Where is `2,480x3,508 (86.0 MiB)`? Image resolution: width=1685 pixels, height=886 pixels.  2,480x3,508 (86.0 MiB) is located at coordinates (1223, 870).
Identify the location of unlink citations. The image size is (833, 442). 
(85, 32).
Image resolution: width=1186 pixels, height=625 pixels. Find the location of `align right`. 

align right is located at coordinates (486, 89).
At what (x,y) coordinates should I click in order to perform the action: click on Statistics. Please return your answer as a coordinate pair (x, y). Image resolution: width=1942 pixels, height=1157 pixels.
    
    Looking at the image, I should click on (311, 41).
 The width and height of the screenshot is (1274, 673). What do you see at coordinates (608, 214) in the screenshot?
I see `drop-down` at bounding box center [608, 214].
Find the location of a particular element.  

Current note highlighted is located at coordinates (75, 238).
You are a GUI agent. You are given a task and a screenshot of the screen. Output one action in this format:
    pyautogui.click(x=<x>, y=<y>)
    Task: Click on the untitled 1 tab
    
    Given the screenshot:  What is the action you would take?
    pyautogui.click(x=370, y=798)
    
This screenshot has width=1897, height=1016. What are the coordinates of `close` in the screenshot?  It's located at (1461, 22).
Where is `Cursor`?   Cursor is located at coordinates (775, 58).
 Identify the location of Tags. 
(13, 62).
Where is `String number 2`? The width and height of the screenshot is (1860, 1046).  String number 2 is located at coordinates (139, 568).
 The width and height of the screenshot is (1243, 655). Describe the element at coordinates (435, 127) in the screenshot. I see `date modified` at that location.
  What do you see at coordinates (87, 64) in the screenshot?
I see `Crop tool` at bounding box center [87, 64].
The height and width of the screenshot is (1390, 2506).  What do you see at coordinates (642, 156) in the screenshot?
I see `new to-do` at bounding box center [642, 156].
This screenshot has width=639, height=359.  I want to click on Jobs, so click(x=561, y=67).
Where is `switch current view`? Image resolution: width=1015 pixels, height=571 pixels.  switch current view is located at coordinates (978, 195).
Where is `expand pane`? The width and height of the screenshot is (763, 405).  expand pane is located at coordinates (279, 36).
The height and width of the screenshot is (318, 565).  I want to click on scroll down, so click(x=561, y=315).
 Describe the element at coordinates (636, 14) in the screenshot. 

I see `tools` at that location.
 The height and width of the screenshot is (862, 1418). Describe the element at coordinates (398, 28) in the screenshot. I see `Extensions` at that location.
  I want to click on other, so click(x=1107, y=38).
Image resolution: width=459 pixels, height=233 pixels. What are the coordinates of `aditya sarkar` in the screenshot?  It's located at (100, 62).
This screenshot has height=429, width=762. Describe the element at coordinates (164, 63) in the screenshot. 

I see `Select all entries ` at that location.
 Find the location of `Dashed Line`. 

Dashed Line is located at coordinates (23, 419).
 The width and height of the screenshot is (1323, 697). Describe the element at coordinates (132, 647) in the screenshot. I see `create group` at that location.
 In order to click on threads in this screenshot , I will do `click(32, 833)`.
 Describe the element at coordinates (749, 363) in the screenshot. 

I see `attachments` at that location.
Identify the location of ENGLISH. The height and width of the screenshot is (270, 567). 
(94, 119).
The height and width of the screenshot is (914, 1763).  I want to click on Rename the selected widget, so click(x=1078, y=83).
──────────────────────────────
■ **TASK STATEMENT**: Repeat the rows above, switching each "Image resolution" to "Image size" and keeping everything else the same.

■ **RESULT FOR THIS EXERCISE**:
Where is `2,480x3,508 (86.0 MiB)`? Image size: width=1685 pixels, height=886 pixels.  2,480x3,508 (86.0 MiB) is located at coordinates (1223, 870).
Identify the location of unlink citations. The image size is (833, 442). 
(85, 32).
Image size: width=1186 pixels, height=625 pixels. Find the location of `align right`. 

align right is located at coordinates (486, 89).
At what (x,y) coordinates should I click in order to perform the action: click on Statistics. Please return your answer as a coordinate pair (x, y). Image size: width=1942 pixels, height=1157 pixels.
    
    Looking at the image, I should click on (311, 41).
 The width and height of the screenshot is (1274, 673). What do you see at coordinates (608, 214) in the screenshot?
I see `drop-down` at bounding box center [608, 214].
Find the location of a particular element.  

Current note highlighted is located at coordinates (75, 238).
You are a GUI agent. You are given a task and a screenshot of the screen. Output one action in this format:
    pyautogui.click(x=<x>, y=<y>)
    Task: Click on the untitled 1 tab
    
    Given the screenshot:  What is the action you would take?
    pyautogui.click(x=370, y=798)
    
This screenshot has width=1897, height=1016. What are the coordinates of `close` in the screenshot?  It's located at (1461, 22).
Where is `Cursor`?   Cursor is located at coordinates (775, 58).
 Identify the location of Tags. 
(13, 62).
Where is `String number 2`? The width and height of the screenshot is (1860, 1046).  String number 2 is located at coordinates (139, 568).
 The width and height of the screenshot is (1243, 655). Describe the element at coordinates (435, 127) in the screenshot. I see `date modified` at that location.
  What do you see at coordinates (87, 64) in the screenshot?
I see `Crop tool` at bounding box center [87, 64].
The height and width of the screenshot is (1390, 2506).  What do you see at coordinates (642, 156) in the screenshot?
I see `new to-do` at bounding box center [642, 156].
This screenshot has width=639, height=359.  I want to click on Jobs, so click(x=561, y=67).
Where is `switch current view`? Image size: width=1015 pixels, height=571 pixels.  switch current view is located at coordinates (978, 195).
Where is `expand pane`? The width and height of the screenshot is (763, 405).  expand pane is located at coordinates (279, 36).
The height and width of the screenshot is (318, 565).  I want to click on scroll down, so click(x=561, y=315).
 Describe the element at coordinates (636, 14) in the screenshot. 

I see `tools` at that location.
 The height and width of the screenshot is (862, 1418). Describe the element at coordinates (398, 28) in the screenshot. I see `Extensions` at that location.
  I want to click on other, so click(x=1107, y=38).
Image size: width=459 pixels, height=233 pixels. What are the coordinates of `aditya sarkar` in the screenshot?  It's located at (100, 62).
This screenshot has height=429, width=762. Describe the element at coordinates (164, 63) in the screenshot. 

I see `Select all entries ` at that location.
 Find the location of `Dashed Line`. 

Dashed Line is located at coordinates (23, 419).
 The width and height of the screenshot is (1323, 697). Describe the element at coordinates (132, 647) in the screenshot. I see `create group` at that location.
 In order to click on threads in this screenshot , I will do `click(32, 833)`.
 Describe the element at coordinates (749, 363) in the screenshot. 

I see `attachments` at that location.
Identify the location of ENGLISH. The height and width of the screenshot is (270, 567). 
(94, 119).
The height and width of the screenshot is (914, 1763).  I want to click on Rename the selected widget, so click(x=1078, y=83).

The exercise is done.